Submit a distributed tensorflow job
Arena supports and simplifies distributed TensorFlow Training (PS/worker mode).
Warning
To run a distributed Tensorflow Training, you need to specify:
- GPUs of each worker (only for GPU workload)
- The number of workers (required)
- The number of PS (required)
- The docker image of worker (required)
- The docker image of PS (required)
- The Port of Worker (default is 22222)
- The Port of PS (default is 22223)
The following command is an example. In this example, it defines 2 workers and 1 PS, and each worker has 1 GPU. The source code of worker and PS are located in git, and the tensorboard are enabled.
1. Submit the tensorflow training job.
$ arena submit tf \
--name=tf-dist-git \
--gpus=1 \
--workers=2 \
--worker-image=tensorflow/tensorflow:1.5.0-devel-gpu \
--sync-mode=git \
--sync-source=https://code.aliyun.com/xiaozhou/tensorflow-sample-code.git \
--ps=1 \
--ps-image=tensorflow/tensorflow:1.5.0-devel \
--tensorboard \
"python code/tensorflow-sample-code/tfjob/docker/v1alpha2/distributed-mnist/main.py --log_dir=/training_logs --data_dir=code/tensorflow-sample-code/data"
configmap/tf-dist-git-tfjob created
configmap/tf-dist-git-tfjob labeled
service/tf-dist-git-tensorboard created
deployment.extensions/tf-dist-git-tensorboard created
tfjob.kubeflow.org/tf-dist-git created
INFO[0001] The Job tf-dist-git has been submitted successfully
INFO[0001] You can run `arena get tf-dist-git --type tfjob` to check the job status
Note
If you saw the job or pod is failed, and then look at the logs, you may find out it is due to the reason that git code is not be able to cloned, especially if you are runing container insider some countries like China. This is not caused by arena, but cross-border network connectivity.

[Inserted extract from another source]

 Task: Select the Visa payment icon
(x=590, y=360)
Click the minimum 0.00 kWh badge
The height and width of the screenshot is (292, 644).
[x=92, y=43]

2. Get the details of the specific job.
$ arena get tf-dist-git
Name: tf-dist-git
Status: SUCCEEDED
Namespace: default
Priority: N/A
Trainer: TFJOB
Duration: 6m
Instances:
NAME STATUS AGE IS_CHIEF GPU(Requested) NODE
---- ------ --- -------- -------------- ----
tf-dist-git-ps-0 Terminating 6m false 0 cn-hongkong.192.168.2.109
tf-dist-git-worker-0 Completed 6m true 1 cn-hongkong.192.168.2.108
tf-dist-git-worker-1 Terminating 6m false 1 cn-hongkong.192.168.2.110
Tensorboard:
Your tensorboard will be available on:
http://192.168.2.107:30600
3. Check the tensorboard.
4. Get the TFJob dashboard.
$ arena logviewer tf-dist-git
Your LogViewer will be available on:
172.20.0.197:8080/tfjobs/ui/#/default/tf-dist-git
Congratulations! You've run the distributed training job with arena
successfully.